Die Geschichte der Schauspielerin, die in ständiger Angst leben muss, hat die feministische Karnevalsgruppe „Mulheres brillantes“ („Wunderbare Frauen“) dazu bewogen, Machado zu ihrer „Madrina“ (Patin) zu machen. Die Gruppe existiert seit etwa zwei Jahren und besteht unter anderem aus Frauen, die Opfer häuslicher Gewalt wurden. Die Gewaltopfer treffen einander wöchentlich, um sich gemeinsam auf den Karneval vorzubereiten. Vor allem aber auch, um unter Gleichgesinnten Erfahrungen auszutauschen und solidarisch zu sein.

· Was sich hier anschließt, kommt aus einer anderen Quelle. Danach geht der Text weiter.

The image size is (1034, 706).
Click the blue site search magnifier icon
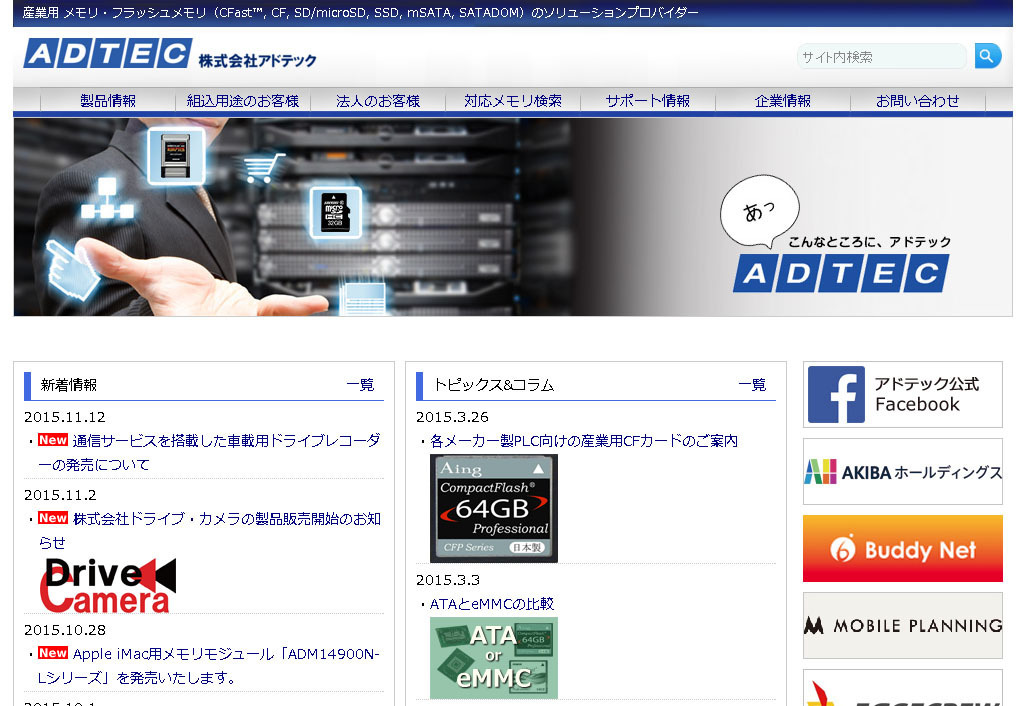(x=987, y=56)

Frauen sind Teil des Festes
„Es tut gut, einander zuzuhören und in den Arm zu nehmen“, sagt Machado. „Die Augen der Welt sind in diesen Tagen auf Rio gerichtet. Was wir brauchen, ist, ein Bewusstsein für das Verhältnis zwischen Männern und Frauen. Und die Freude, die der Karneval spendet, kann dabei helfen.“
Ein Ziel ist es, Frauen, die in einer ähnlichen Situation leben, Mut zu machen, nicht länger zu schweigen, sondern ihre Peiniger anzuzeigen. Die Botschaft der Gruppe: „Zusammen sind wir stärker, alleine kann eine Frau so etwas nicht durchstehen.“
Das Bild des Karnevals von Rio im Ausland wird vor allem von halb nackten Tänzerinnen geprägt. Wer aber hinter die Kulissen blickt, entdeckt einen immer politischeren Karneval. Die Sambaschule Mangueira, die amtierende Meisterin von Rio, will etwa mit einem „schwarzen Jesus Christus“ auflaufen und damit gegen die Unterdrückung der Indigenen und Afrobrasilianer demonstrieren. Proteste gibt es von den evangelikalen Kirchen, die Gotteslästerung vermuten.
"Nicht mehr aufzuhalten"
Derweil ist Ana Beatriz Tinoco in eine Männerdomäne des Karnevals vorgestoßen. „Ich bin verantwortlich für die ,Küche‘, das ist der Teil der Trommelgruppe, genannt Bateria, in der die Musik bei den Umzügen gemacht wird“, sagt sie. „Unsere Repräsentanz ist wichtig, denn in der Vergangenheit waren nur Männer an den Trommeln, heute sehen wir, dass Frauen das Gleiche leisten können. Sie haben immer gesagt, wir hätten dazu nicht die Kraft, heute zeigen wir, dass das nicht stimmt.“
Indes hat Samba-Künstlerin Fabiola Machado von der Gruppe „Moca Prosa“ am letzten Wochenende vor Karneval den Platz im Zentrum der Stadt, an dem früher die Sklaven aus Afrika verkauft wurden, als Auftrittsplatz ausgewählt: „Unsere Musik stammt aus dem ersten schwarzen Stadtviertel von Rio de Janeiro, Pedra do Sal. Ein Platz des historischen Widerstandes.“ „Moca Prosa“ hat sich einen Platz in der Szene erkämpft, ist zwar nicht so berühmt wie ihre männlichen Kollegen, hat aber eine Symbolkraft, die weit über den Karneval hinaus geht.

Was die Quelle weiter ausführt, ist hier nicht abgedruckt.